With time fast running out to find a solution to Peru’s constitutional gridlock over bringing forward the date for general elections from 2021 to next year, the opposition parties in Congress (led by the fujimorista Fuerza Popular (FP) party) are stepping up the tempo of their campaign to thwart President Martín Vizcarra’s proposal, first announced in his Independence Day speech on 28 July.

The opposition’s strategy seems to consist of a number of different lines of action whose ultimate objective appears to be to bring down the Vizcarra administration.

First, as we have mentioned previously, the strategy seems to be to string out the parliamentary procedures so as to make the president’s timetable for early elections unworkable. The ONPE, the organisation responsible for administering elections, last week suggested that the question of a referendum would need to be decided upon by the end of September, and that elections would need to be officially convened in November.

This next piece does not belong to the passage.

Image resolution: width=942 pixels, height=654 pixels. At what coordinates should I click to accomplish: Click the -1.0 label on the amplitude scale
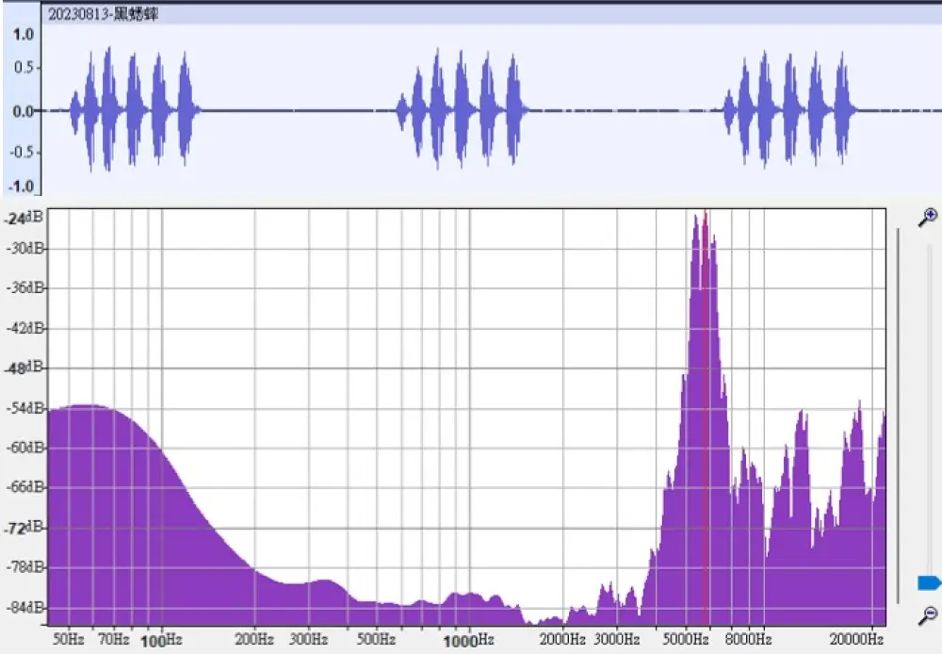pyautogui.click(x=24, y=186)
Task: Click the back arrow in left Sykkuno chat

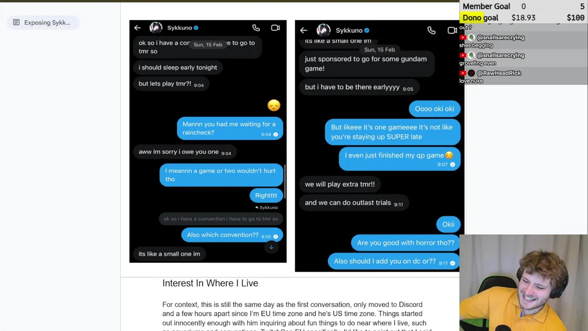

Headed by Rosa Bartra, a fujimorista stalwart, the congressional constitutional committee has made clear its reluctance to push forward speedily in drafting legislation that would enable the referendum to be held. Congress has further muddied the waters by inviting the Venice Commission, an advisory body of the European Union, to give an opinion on the legality of bringing forward elections, a tactic designed to string out the process still further.

Second, even if a bill is forthcoming from the constitution commission, it may well be defeated in the plenary of Congress. The pro-reform members of Congress could muster around 40 votes in Congress, not nearly enough to ensure passage. The anti-reform lobby, FP plus its allies, number some 80 members.

Thirdly, attempts by Vizcarra to pass the legislation by invoking a vote of confidence which (if refused) would enable him to dissolve Congress are likely to be challenged as to their constitutionality. The fujimorista majority in Congress is preparing plans to appoint up to six magistrates to the Constitutional Tribunal to replace those whose mandates have expired. This would lead to an almost complete overhaul of the membership of the TC. The special congressional committee charged with coming up with suitable names began its deliberations on 13 September. It has promised to move swiftly. If all else fails, there remains little doubt that FP and some of its allies would like to vote out the president altogether. But it would require two-thirds of Congress to approve such a move, a number unlikely to materialise at least in present circumstances.

Lacking a powerbase in Congress, Vizcarra is weakly placed to parry these various initiatives emanating from the fujimorista benches. His strongest card is the appeal to public opinion which remains solidly behind the idea of ‘que se vayan todos’. Further attempts will be made to demonstrate this on the country’s streets in the next few weeks.